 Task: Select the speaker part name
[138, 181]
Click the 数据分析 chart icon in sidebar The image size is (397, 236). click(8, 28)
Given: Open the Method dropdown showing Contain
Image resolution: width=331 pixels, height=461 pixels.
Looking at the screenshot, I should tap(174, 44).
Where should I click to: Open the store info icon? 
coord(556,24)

------------------------------------------------------------------------

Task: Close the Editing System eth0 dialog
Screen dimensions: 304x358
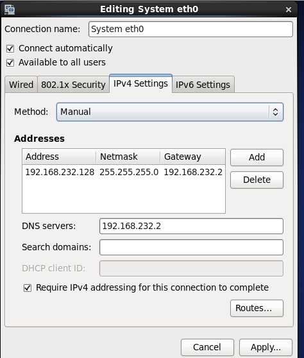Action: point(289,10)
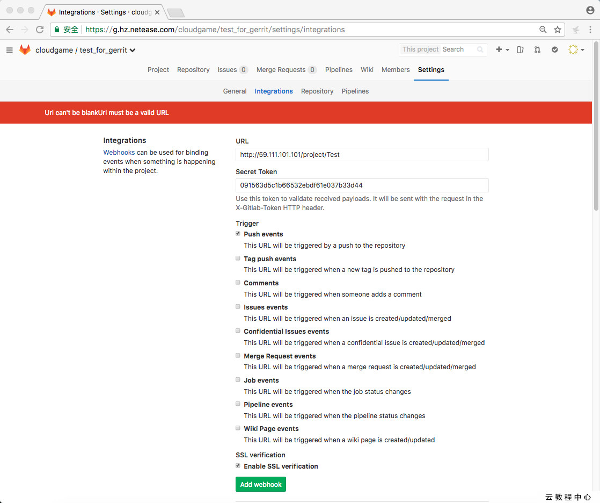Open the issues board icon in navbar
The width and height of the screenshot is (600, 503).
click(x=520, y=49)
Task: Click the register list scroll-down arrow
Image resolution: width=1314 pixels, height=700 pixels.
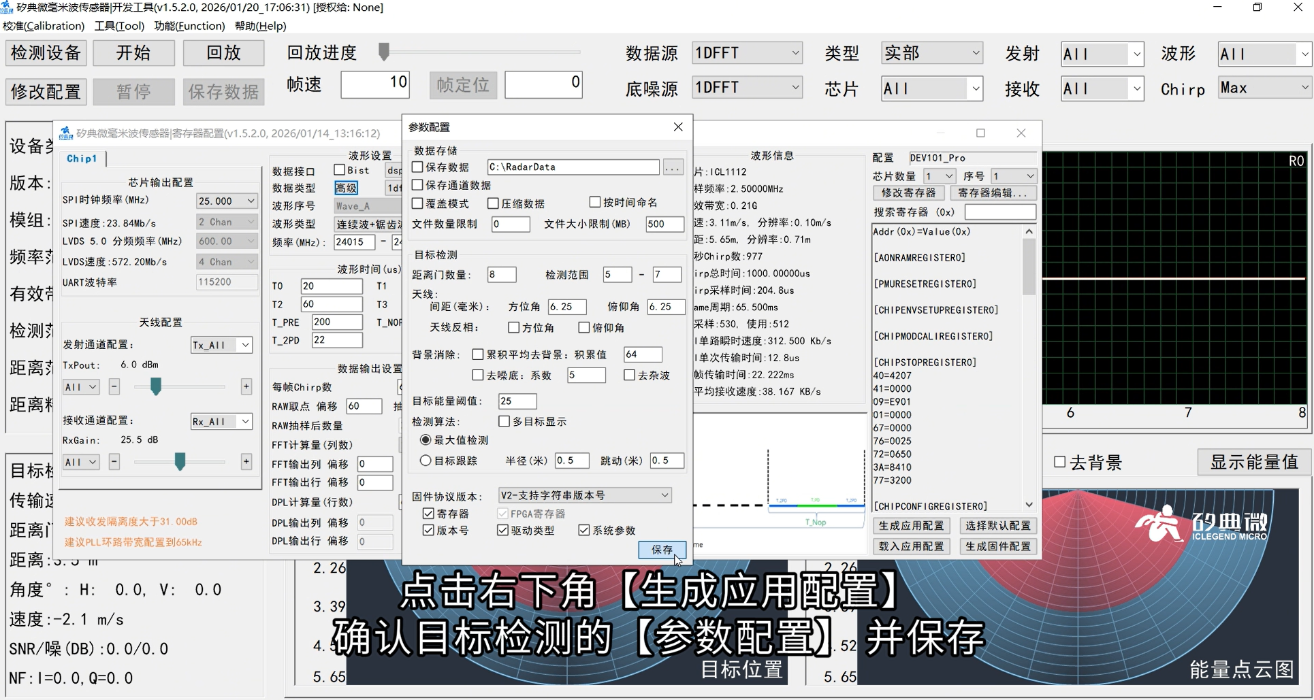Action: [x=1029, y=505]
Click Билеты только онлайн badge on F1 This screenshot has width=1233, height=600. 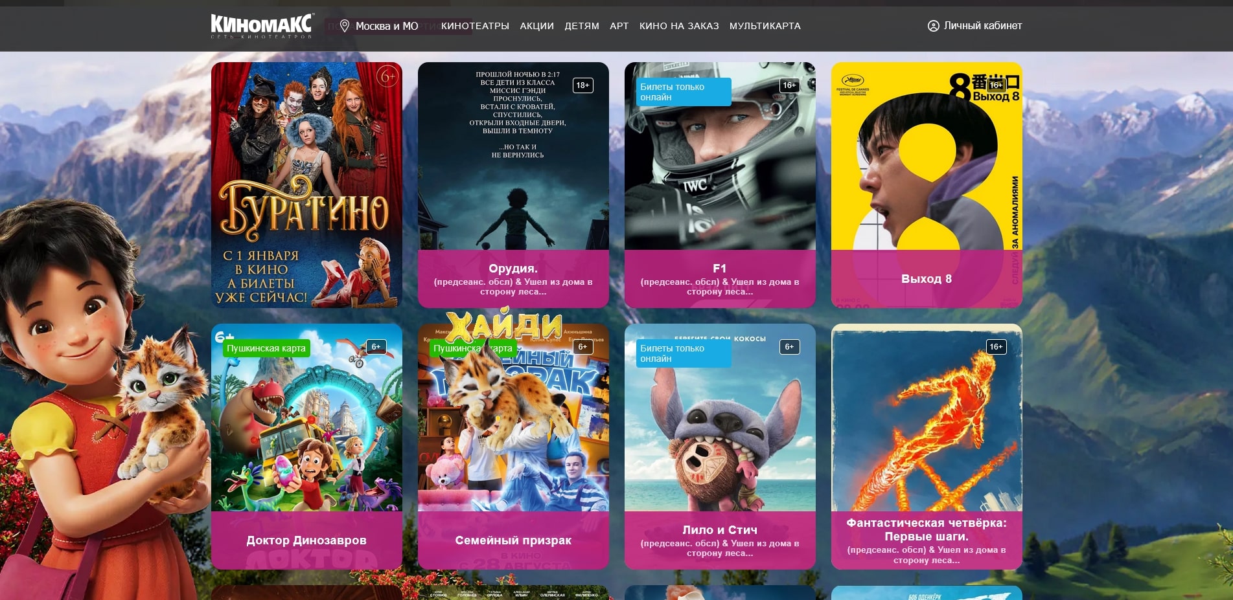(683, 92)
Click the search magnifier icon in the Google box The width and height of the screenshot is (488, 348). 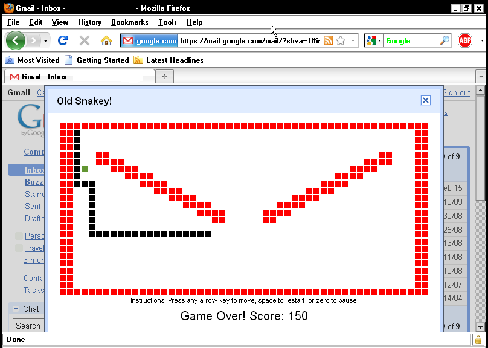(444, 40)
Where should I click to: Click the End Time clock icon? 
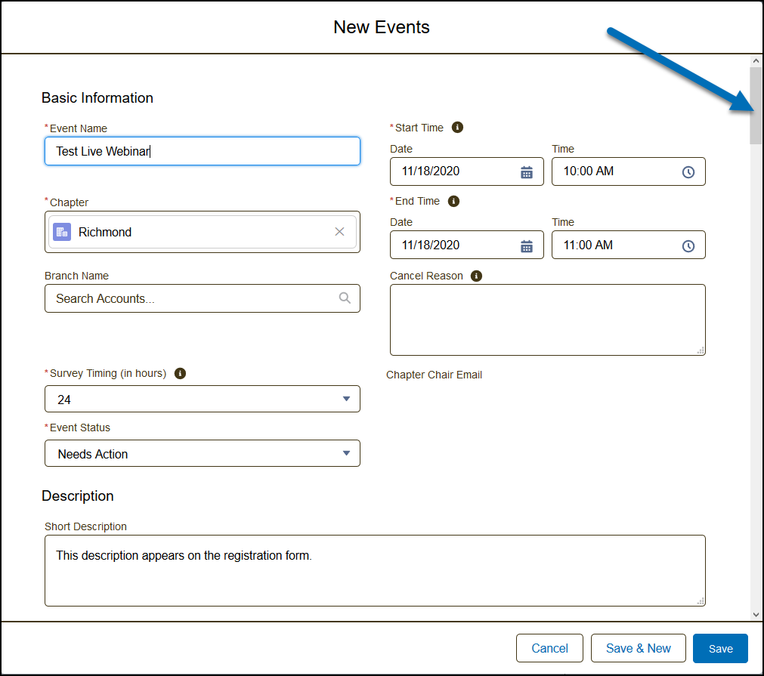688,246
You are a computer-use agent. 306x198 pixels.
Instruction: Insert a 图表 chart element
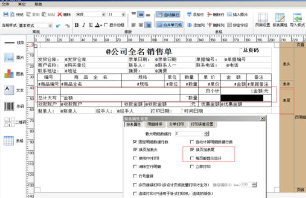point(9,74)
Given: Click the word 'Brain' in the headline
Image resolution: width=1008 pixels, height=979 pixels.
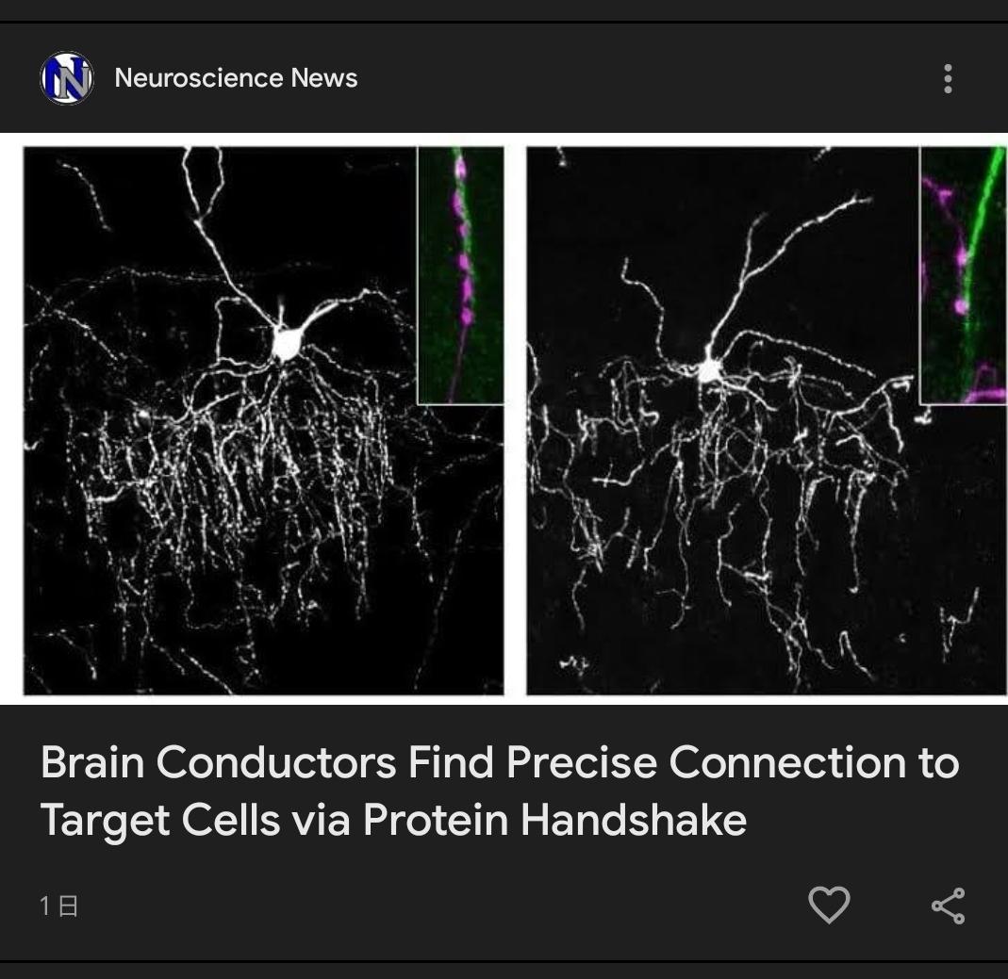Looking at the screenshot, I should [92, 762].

------------------------------------------------------------------------

Try it:
Within the records, how many lines include "Given"? The answer is the number and nothing else.

Result for this exercise:
2